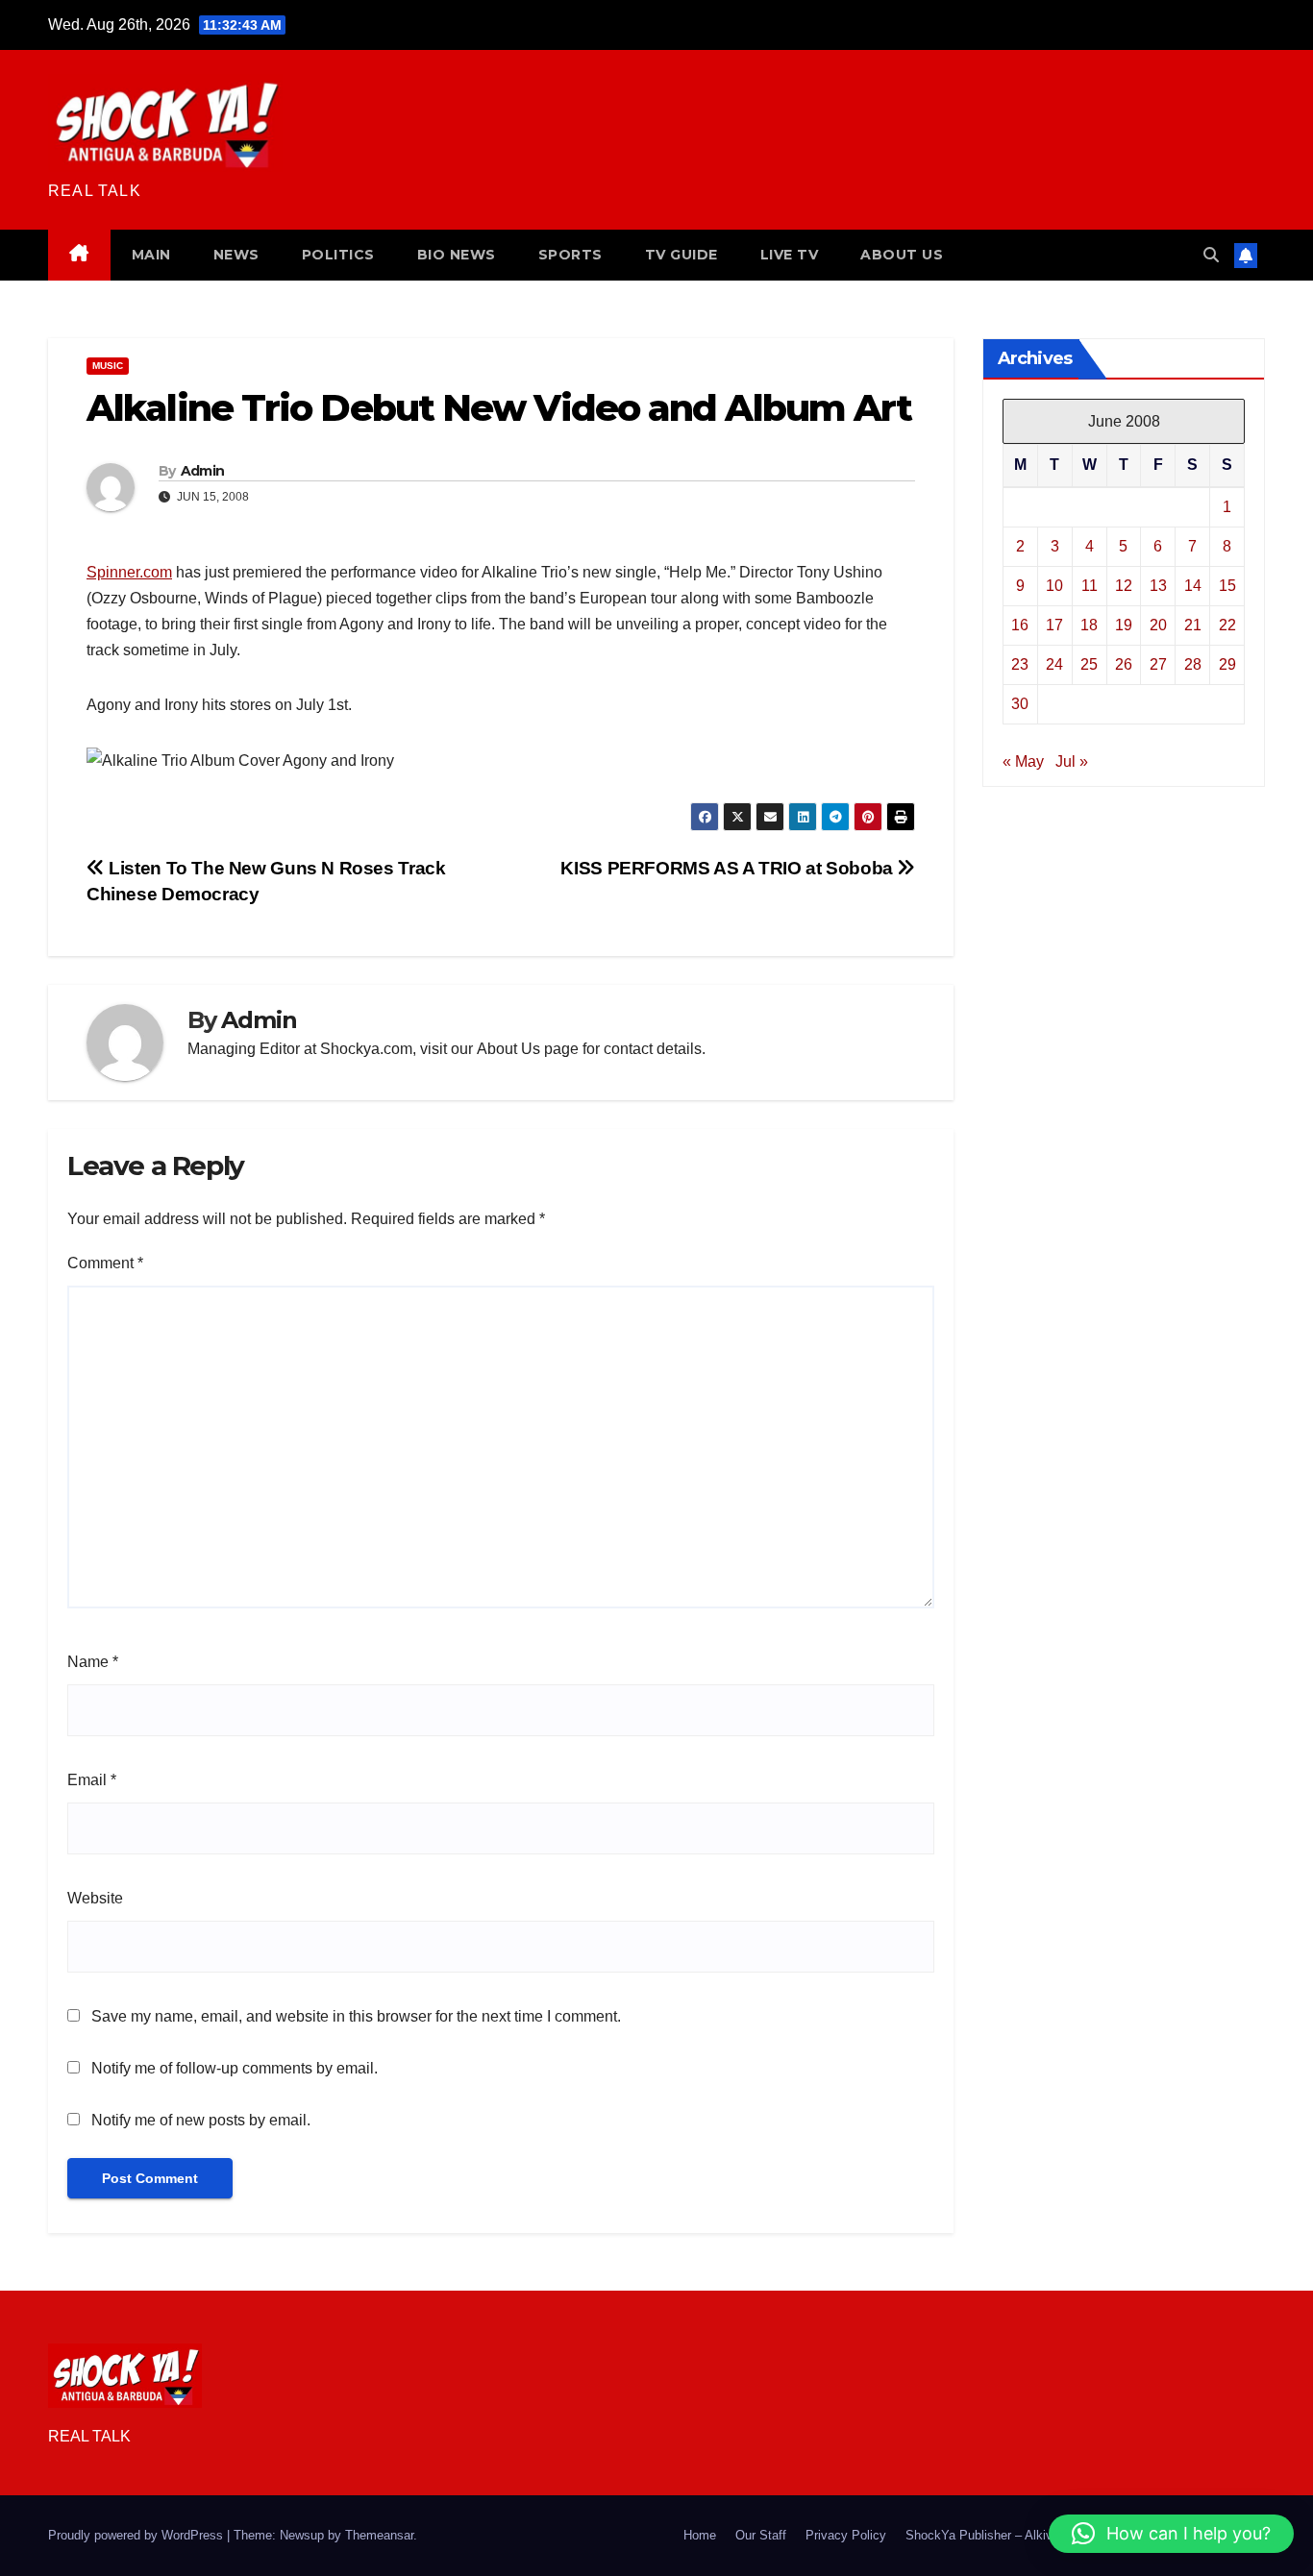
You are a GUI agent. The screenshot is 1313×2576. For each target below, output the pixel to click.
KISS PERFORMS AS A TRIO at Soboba (728, 868)
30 (1019, 703)
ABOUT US (901, 254)
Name (92, 1662)
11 (1089, 585)
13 (1158, 585)
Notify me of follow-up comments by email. (234, 2068)
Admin (203, 470)
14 (1193, 585)
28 (1193, 663)
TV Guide (681, 254)
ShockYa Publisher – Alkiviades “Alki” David (1028, 2535)
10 (1054, 585)
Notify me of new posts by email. (200, 2120)
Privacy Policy (845, 2535)
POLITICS (338, 254)
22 (1227, 624)
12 (1123, 585)
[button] (1211, 255)
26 (1123, 663)
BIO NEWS (456, 254)
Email (91, 1780)
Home (699, 2535)
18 (1089, 624)
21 (1193, 624)
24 (1054, 663)
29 (1227, 663)
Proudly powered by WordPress (137, 2535)
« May (1023, 760)
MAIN (151, 254)
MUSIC (107, 365)
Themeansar (379, 2535)
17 (1054, 624)
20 (1158, 624)
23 (1019, 663)
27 (1158, 663)
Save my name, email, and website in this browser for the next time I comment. (356, 2016)
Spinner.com (129, 572)
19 (1123, 624)
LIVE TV (789, 254)
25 (1089, 663)
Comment (105, 1263)
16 (1019, 624)
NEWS (236, 254)
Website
┄┄┄┄┄┄┄┄┄┄
HOW TO COMPLETE THIS TASK:
Could you output the entire listing verbatim while omitting its pictures?

ANSWER TO THIS PROBLEM:
You are a GUI agent. The screenshot is 1313×2576. For each target below, output the pixel to click.
KISS PERFORMS AS A TRIO at Soboba (728, 868)
30 (1019, 703)
ABOUT US (901, 254)
Name (92, 1662)
11 (1089, 585)
13 (1158, 585)
Notify me of follow-up comments by email. (234, 2068)
Admin (203, 470)
14 (1193, 585)
28 (1193, 663)
TV Guide (681, 254)
ShockYa Publisher – Alkiviades “Alki” David (1028, 2535)
10 (1054, 585)
Notify me of new posts by email. (200, 2120)
Privacy Policy (845, 2535)
POLITICS (338, 254)
22 (1227, 624)
12 (1123, 585)
[button] (1211, 255)
26 (1123, 663)
BIO NEWS (456, 254)
Email (91, 1780)
Home (699, 2535)
18 (1089, 624)
21 (1193, 624)
24 (1054, 663)
29 (1227, 663)
Proudly powered by WordPress (137, 2535)
« May (1023, 760)
MAIN (151, 254)
MUSIC (107, 365)
Themeansar (379, 2535)
17 (1054, 624)
20 (1158, 624)
23 (1019, 663)
27 (1158, 663)
Save my name, email, and website in this browser for the next time I comment. (356, 2016)
Spinner.com (129, 572)
19 (1123, 624)
LIVE TV (789, 254)
25 (1089, 663)
Comment (105, 1263)
16 (1019, 624)
NEWS (236, 254)
Website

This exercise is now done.